“I cavoli trapiantati”
Lunedì 6 aprile 1970, cinquant’anni fa, dodici ragazze indiane arrivarono alla Piccola Casa della Divina Provvidenza di Torino per iniziare un cammino di formazione. Era la prima volta che la Piccola Casa accoglieva delle giovani aspiranti provenienti dall’estero, da un altro continente, e fu un momento di grande gioia. Nonostante la fatica del distacco dalle proprie famiglie le ragazze furono rincuorate dal calore dell’accoglienza ricevuta e, seppure la comunicazione verbale fosse molto difficoltosa a causa della lingua così diversa, la gestualità e «il linguaggio del cuore» permisero di superare barriere che sembravano insormontabili.
Abbiamo chiesto a suor Annie e suor Giacinta, due di quelle dodici ragazze, che dopo diversi viaggi missionari si trovano attualmente a Torino, di raccontarci quei momenti.
Suor Giacinta e suor Annie, quando avete sentito parlare per la prima volta della Piccola Casa della Divina Provvidenza e del santo Cottolengo?
Avevamo 16 anni, e il nostro parroco ci fece la proposta di iniziare un cammino di formazione a Torino dove San Giuseppe Benedetto Cottolengo fondò la Piccola Casa. Era la risposta che la Piccola Casa dava all’invito che il Concilio Vaticano II aveva espresso con il decreto di Papa Paolo VI «Ad gentes» (7 dicembre 1965).
La Madre generale di allora aveva, infatti, chiesto al Vescovo di Cochin, la nostra diocesi, di preparare un gruppo di ragazze per iniziare un percorso di discernimento e di formazione con il progetto di avviare una prima comunità di suore cottolenghine in India.
Subito eravamo titubanti per la proposta, ma poi abbiamo imparato a conoscere il santo Cottolengo e abbiamo iniziato un percorso graduale di discernimento fino a quando abbiamo deciso di partire per l’Italia.
Quando siete arrivate a Torino?
Siamo partite in dodici da Cochin il 4 aprile 1970 e siamo arrivate a Torino lunedì 6 aprile. Ci siamo fermate a Roma, per prendere la benedizione di Papa Paolo VI all’Angelus di domenica 5 aprile. E siamo dunque giunte a Torino il 6 aprile 1970.
Arrivando alla Piccola Casa abbiamo subito visto la statua del Santo Cottolengo di cui ci aveva parlato il nostro parroco, vedere quella statua ci ha riempito il cuore. Tutte le suore ci aspettavano con gioia all’ingresso principale al numero 14 di via Cottolengo. Ci siamo da subito sentite a casa ricevendo un’accoglienza calorosa che ancora oggi ricordiamo.

——————————

• _COMPITI DA SVOLGERE_
a) Traduci in inglese questa frase del testo sulle dodici ragazze indiane: «Siamo partite in dodici da Cochin il 4 aprile 1970 e siamo arrivate a Torino lunedì 6 aprile.»
b) Ricopia alla lettera il passo del testo sulle dodici ragazze indiane che va da "Subito eravamo titubanti" a "6 aprile 1970.".
L'elenco è materiale a sé, distinto dal testo.

• _DATI MOSTRATI_
——————————

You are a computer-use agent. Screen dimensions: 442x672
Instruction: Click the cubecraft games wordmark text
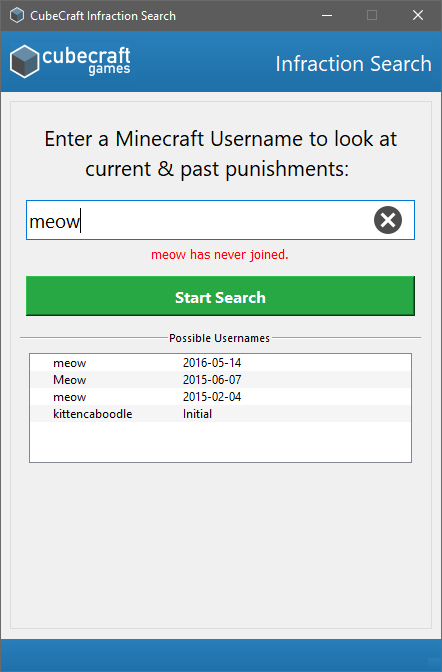(86, 60)
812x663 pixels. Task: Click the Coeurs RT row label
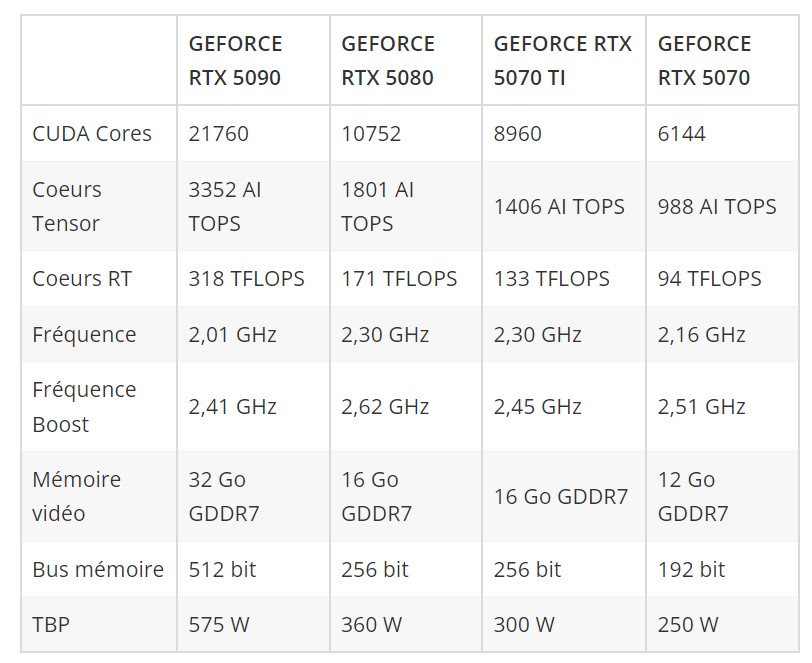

——————————

• _RISULTATI PER COMPITO_
a) Twelve of us left Cochin on April 4, 1970, and we arrived in Turin on Monday, April 6.

b)
Subito eravamo titubanti per la proposta, ma poi abbiamo imparato a conoscere il santo Cottolengo e abbiamo iniziato un percorso graduale di discernimento fino a quando abbiamo deciso di partire per l’Italia.
Quando siete arrivate a Torino?
Siamo partite in dodici da Cochin il 4 aprile 1970 e siamo arrivate a Torino lunedì 6 aprile. Ci siamo fermate a Roma, per prendere la benedizione di Papa Paolo VI all’Angelus di domenica 5 aprile. E siamo dunque giunte a Torino il 6 aprile 1970.